Selected text:
——————————
Next, for each triangle call the BootChainLadder function (available in the ChainLadder library), running 5000 iterations and retaining only the total IBNR samples (discarding IBNR simulations by accident year). We replace simulated values less than or equal to 1 with 1:

ibnrSimsDF = foreach(
    ii=1:length(triData), .inorder=TRUE, .errorhandling="stop",
    .combine="cbind.data.frame", .final=setDT
) %do% {
    tri = triData[[ii]]
    bcl = BootChainLadder(tri, R=5000, process.distr="gamma")
    lobSims = bcl$IBNR.Totals
    lobSims[lobSims<1] = 1
    lobSims
}

# Set names of each column in simsDataDF to associated LOB.
names(ibnrSimsDF) = names(triData)

Inspecting ibnrSimsDF yields:

> head(ibnrSimsDF)
     wkcomp prodliab  comauto  othliab
1: 213282.5 309.9531 207524.1 836339.0
2: 185281.3 453.1356 228032.9 876116.3
3: 178462.7 263.7076 246759.9 633045.5
4: 204928.1 169.7184 246953.0 641145.2
5: 168382.3 408.6908 213764.4 717701.9
6: 158486.8 194.0509 227606.5 711641.2

ibnrSimsDF contains 5000 rows, with the value in each row representing the total simulated reserve need across all accident years for the lob in question. It is possible to produce histograms of the simulated total IBNR using ggplot2. The code that follows generates a faceted quad-plot of the sampling distribution of total IBNR for each lob, with a vertical dashed red line marking the location of the distribution mean. We first transform ibnrSimsDF into a ggplot2-compatible format (which is ggDF):

# Create faceted quad-plot representing sampling distribution of total IBNR.
ggDF = data.table::melt(
    ibnrSimsDF, measure.vars=names(ibnrSimsDF), value.name="ibnr", 
    variable.name="lob", variable.factor=FALSE
    )

# Add mean.ibnr for huistogram overlay.
ggDF[,mean.ibnr:=mean(ibnr, na.rm=TRUE), by="lob"]

ggplot(ggDF, aes(x=ibnr)) + 
    geom_histogram(bins=35, color="black", fill="white") + 
    geom_vline(
        aes(xintercept=mean.ibnr), color="red", linetype="dashed", size=1
        ) +
    theme(
        axis.title.y=element_blank(), axis.text.y=element_blank(),
        axis.ticks.y=element_blank(), axis.title.x=element_blank()
——————————
Material provided:

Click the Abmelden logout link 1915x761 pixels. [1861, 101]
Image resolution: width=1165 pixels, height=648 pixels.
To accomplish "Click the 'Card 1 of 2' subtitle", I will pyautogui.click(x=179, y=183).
——————————
Exercises:
1. In the text on simulating total IBNR, what marks the location of the distribution mean on each histogram?
2. Pick up the text on simulating total IBNR at the point where it stops, and carry it on from there.
The material on this page has no role in any of this work.

In response:
1. A vertical dashed red line marks the distribution mean.

2.
        ) + 
    scale_x_continuous(
        labels=function(x) format(x, big.mark=",", scientific=FALSE)
        ) +
    facet_wrap(~lob, scales="free")

Running the code above produces:

Quantifying Total Reserve Variability

If all we are trying to do is determine the expected value of the reserve run-off, we can calculate the expected value for each lob separately and add all the expectations together. However, if we are trying to quantify a value other than the mean (such as the 75th percentile), we cannot simply sum across lines of business. If we do so, we will overstate the aggregate reserve need. The only time the sum of each lob’s 75th percentile would be appropriate for the aggregate reserve indication is when all lines are fully correlated with each other, which is highly unlikely.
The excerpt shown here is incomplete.